3. I need to be more desperate.
One morning, while I was praying through my current writing project and an upcoming retreat, my words turned to desperation. In the middle of drying my hair, I told The LORD how badly I needed Him, that I couldn’t write or speak without Him, and that I’ve got nothing apart from Him. As I continued my hair drying in silence, God’s firm but gentle voice echoed in my head, and I ran to write His words down.
Your writing is not more sacred than your living.
Your holy work doesn’t begin when you open your computer.
It begins when you open your eyes.
{Gulp.}
That desperation you feel when you write and when you speak is right and good … but don’t you realize that you need me just the same for living?
{Cue tears.}
Listen to 2 Timothy 2:20-21 from The Message: “In a well-furnished kitchen there are not only crystal goblets and silver platters, but waste cans and compost buckets – some containers used to serve fine meals, others to take out the garbage. Become the kind of container God can use to present any and every kind of gift to his guests for their blessing.”

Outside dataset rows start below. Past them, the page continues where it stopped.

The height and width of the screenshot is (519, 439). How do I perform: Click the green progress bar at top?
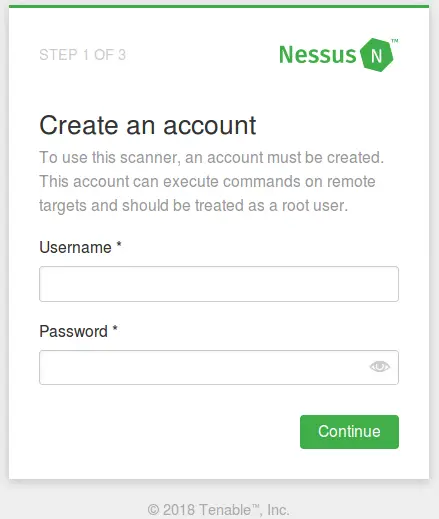(219, 6)
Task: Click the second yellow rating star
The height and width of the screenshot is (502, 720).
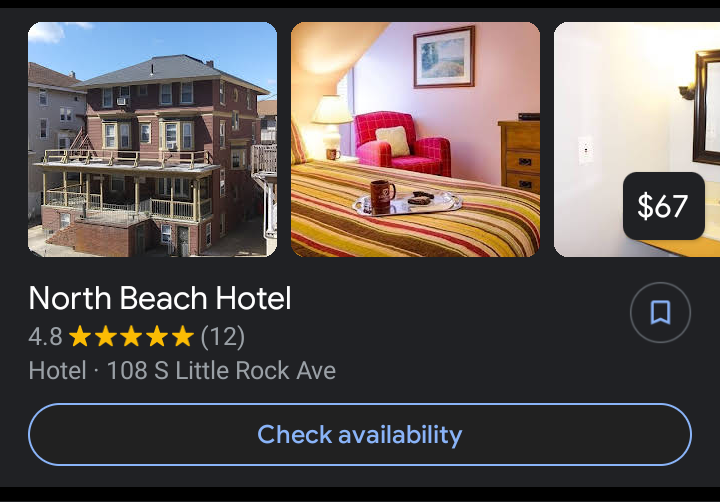Action: pyautogui.click(x=106, y=336)
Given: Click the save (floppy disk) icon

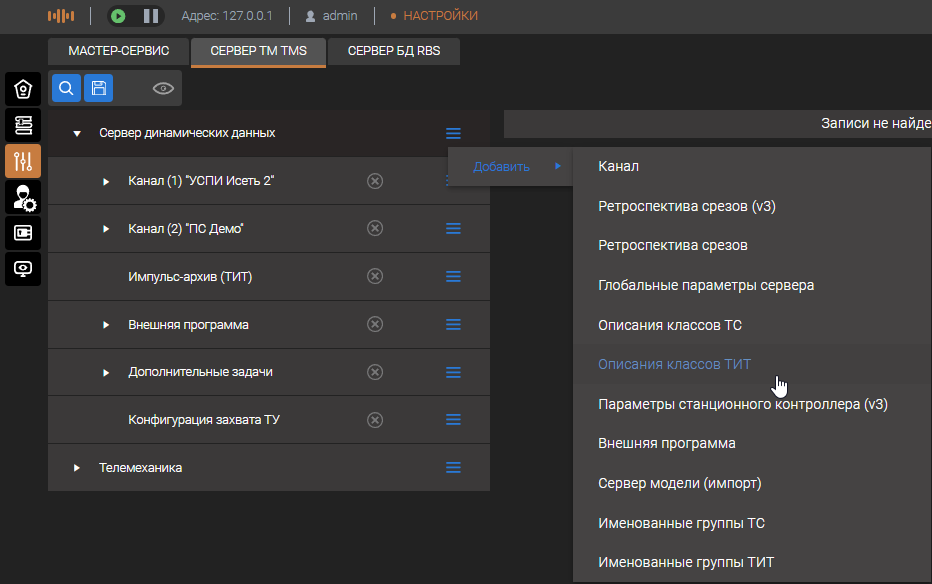Looking at the screenshot, I should coord(98,89).
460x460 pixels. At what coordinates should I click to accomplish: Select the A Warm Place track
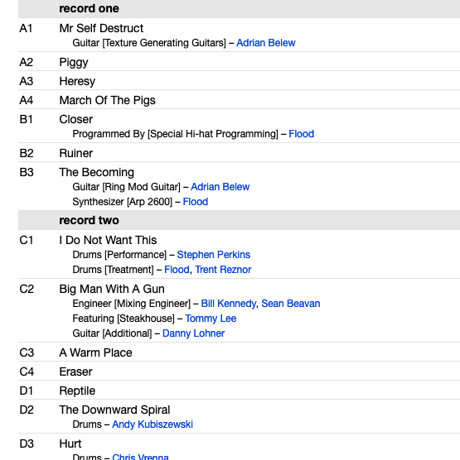coord(96,353)
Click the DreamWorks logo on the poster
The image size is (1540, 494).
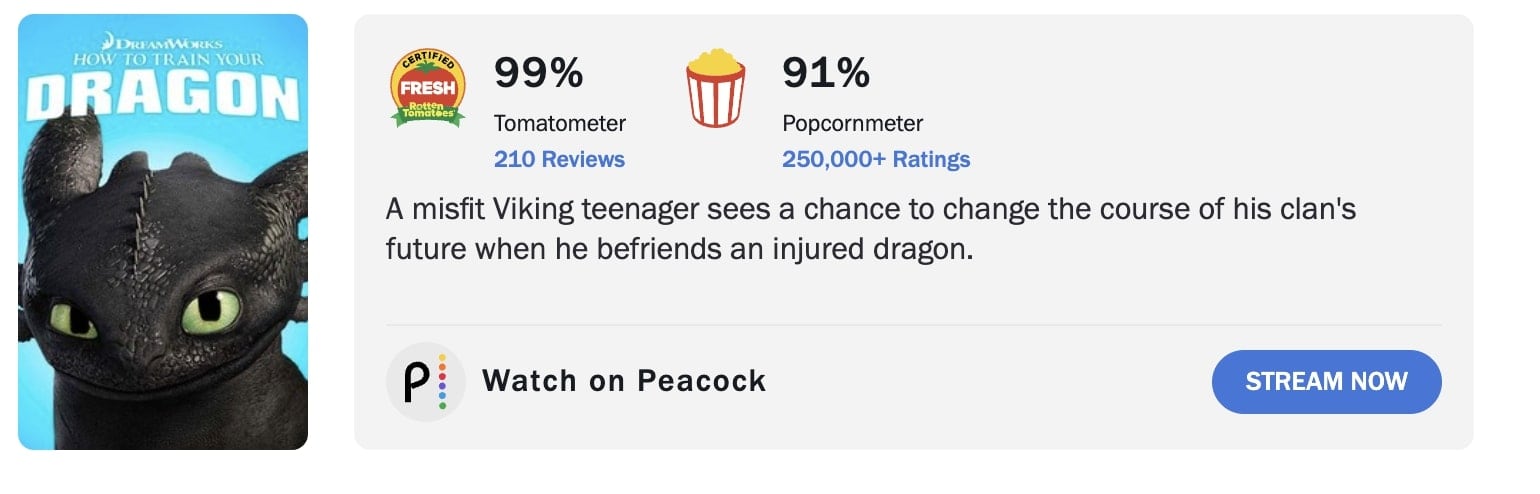point(163,43)
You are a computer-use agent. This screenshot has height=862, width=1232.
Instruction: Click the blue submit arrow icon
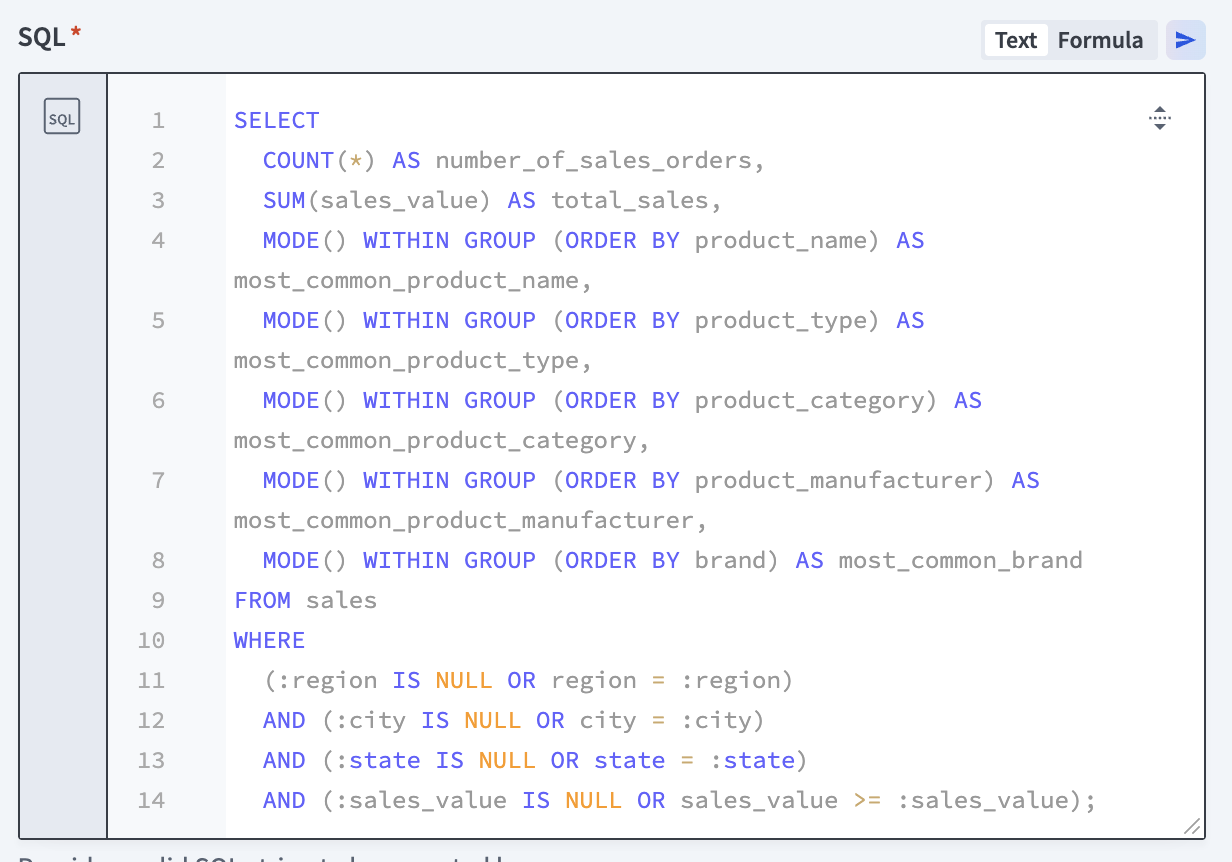point(1185,39)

In other words, if we want to be useful to our Master all the time – if we want to be prepared for every good work – if we’re going to go about any kind of holy living – then our desperation begins at sun-up, when we open our eyes.

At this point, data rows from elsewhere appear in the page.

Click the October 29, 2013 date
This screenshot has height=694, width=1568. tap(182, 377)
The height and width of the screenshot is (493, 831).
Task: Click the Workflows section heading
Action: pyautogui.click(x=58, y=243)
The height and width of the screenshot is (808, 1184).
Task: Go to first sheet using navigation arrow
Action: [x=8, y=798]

I don’t know about you, but I need to be more desperate.
4. Back to school doesn’t have to mean back to crazy.
Because I’m a huge lover of our slow-paced, easy-going summer, this was me the night before the first day of school.
In my head and as a matter of habit, back to school means back to crazy, but I’ve realized that it doesn’t have to.
Yes. Back to school does mean back to a schedule. It does means back to alarm-ringing, kid-waking, lunch-packing, and car-pool driving, but it doesn’t have to mean crazy. Crazy, I choose … and I don’t have to choose crazy.
Which led me to my next discovery …
5. My plate is already full.
You know that thing people say after they pile their plate high with way too much food, then realize they can’t eat it all … “My eyes were bigger than my stomach!” Well, I’m done with living a “my eyes are bigger than my stomach” kind of life.
When the kids started back to school (Yes! All three of them), I decided that I’m not choosing crazy, so I looked in the mirror and practiced my brave-faced “no”.
It’s not that I’m too busy – it’s that I’m resisting busy all together. Instead, I’m choosing small so that I can tend large. Yes, indeed. My plate is already full.
What did you learn in August?
Dagmar Mueller says
Thanks girl!!! Great post… what I learned… I learned I am done with moving around. Please Lord let me be able to stay for once more than 3 years in one place! And quiet yes, quiet I miss it sooooo much! Ready for it once kids get out into school and preschool…. 🙂
Carrie Rogers says
Yes! And overseas moving, nonetheless! Glad to have you back friend.